(Stored records)
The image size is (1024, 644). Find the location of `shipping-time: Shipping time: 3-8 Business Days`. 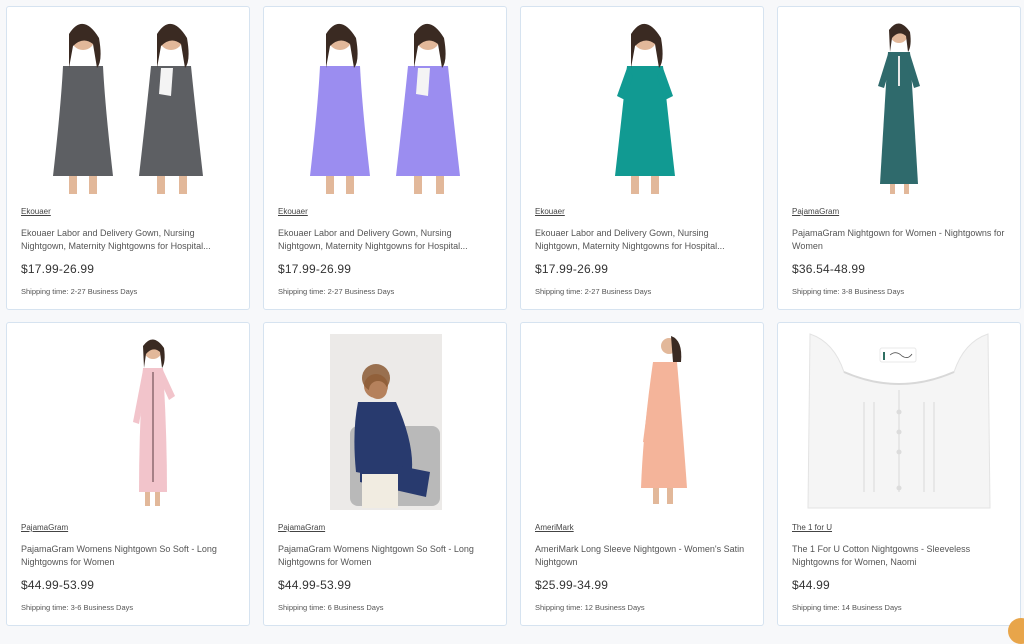

shipping-time: Shipping time: 3-8 Business Days is located at coordinates (848, 292).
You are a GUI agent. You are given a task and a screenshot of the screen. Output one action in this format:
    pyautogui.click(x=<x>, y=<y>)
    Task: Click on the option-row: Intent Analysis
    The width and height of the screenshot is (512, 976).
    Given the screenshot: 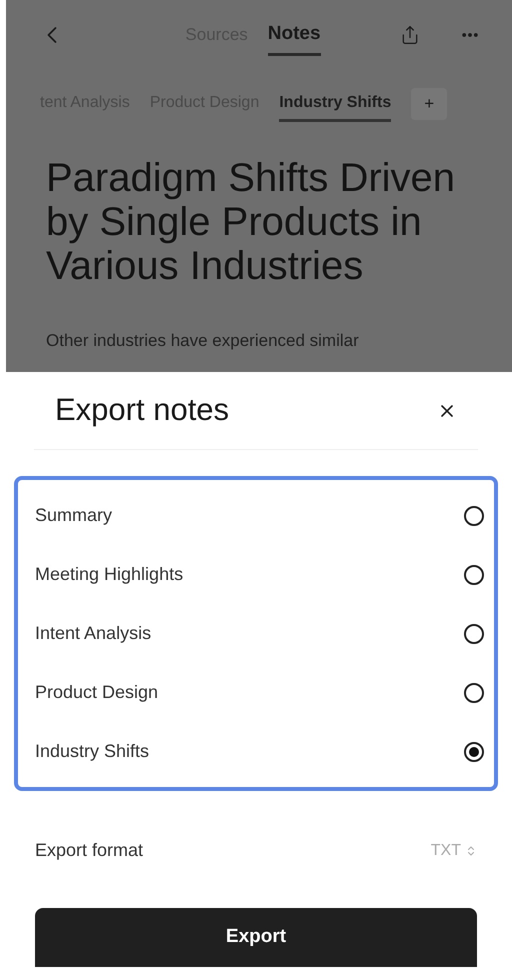 What is the action you would take?
    pyautogui.click(x=256, y=634)
    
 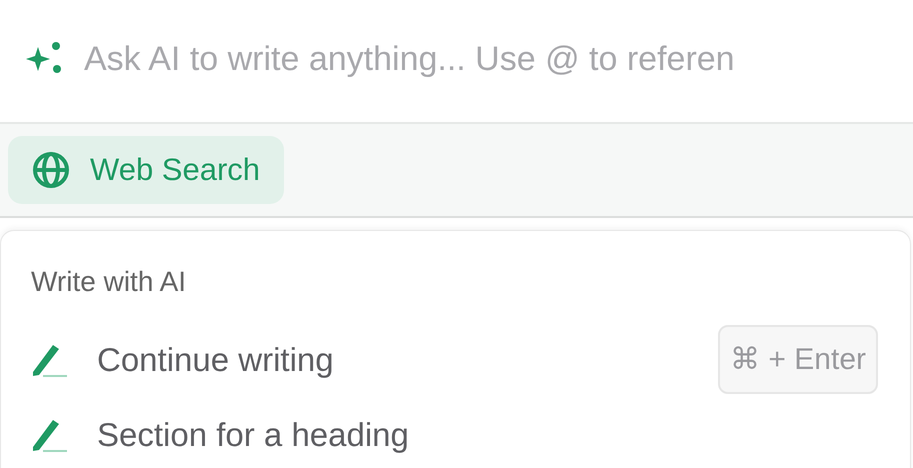 I want to click on menu-item: Section for a heading, so click(x=253, y=435).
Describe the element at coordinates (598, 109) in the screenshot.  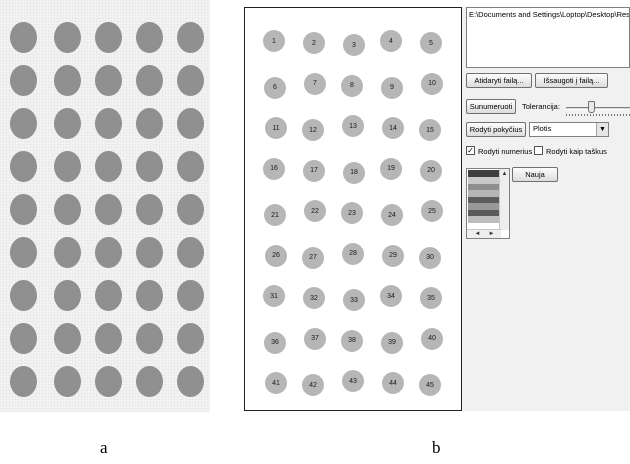
I see `tolerance-slider` at that location.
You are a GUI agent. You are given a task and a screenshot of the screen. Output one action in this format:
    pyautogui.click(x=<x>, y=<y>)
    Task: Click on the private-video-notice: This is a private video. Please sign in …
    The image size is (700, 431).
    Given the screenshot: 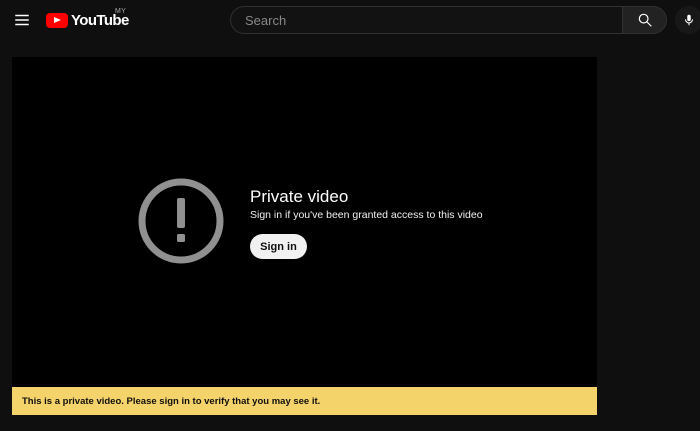 What is the action you would take?
    pyautogui.click(x=304, y=401)
    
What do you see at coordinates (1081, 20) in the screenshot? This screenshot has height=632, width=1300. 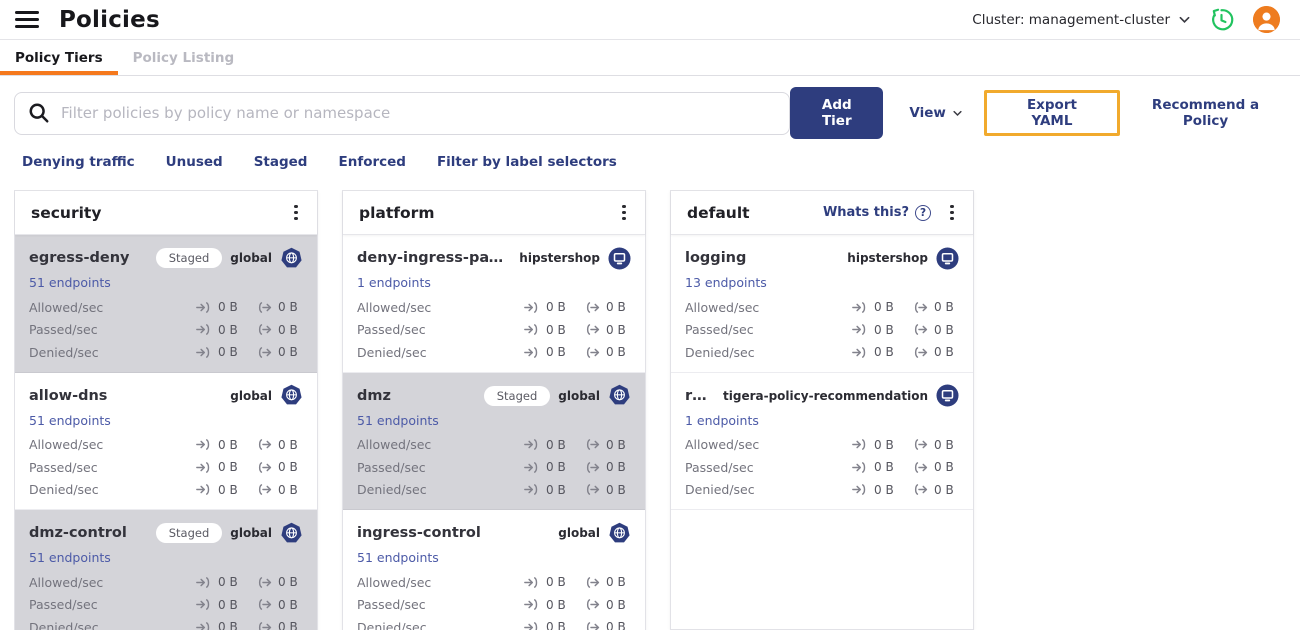 I see `cluster-selector: Cluster: management-cluster` at bounding box center [1081, 20].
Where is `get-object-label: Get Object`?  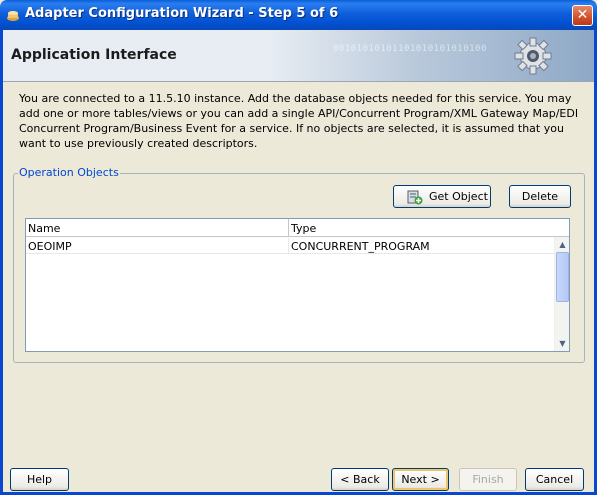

- Task statement
Can you duplicate the lines from the very first one up to and including the line with "shipping-time: Shipping time: 3-8 Business Days is", leaving out the pictures?

- Finished exercise
The image size is (1024, 644). Find the location of `shipping-time: Shipping time: 3-8 Business Days`. 

shipping-time: Shipping time: 3-8 Business Days is located at coordinates (848, 292).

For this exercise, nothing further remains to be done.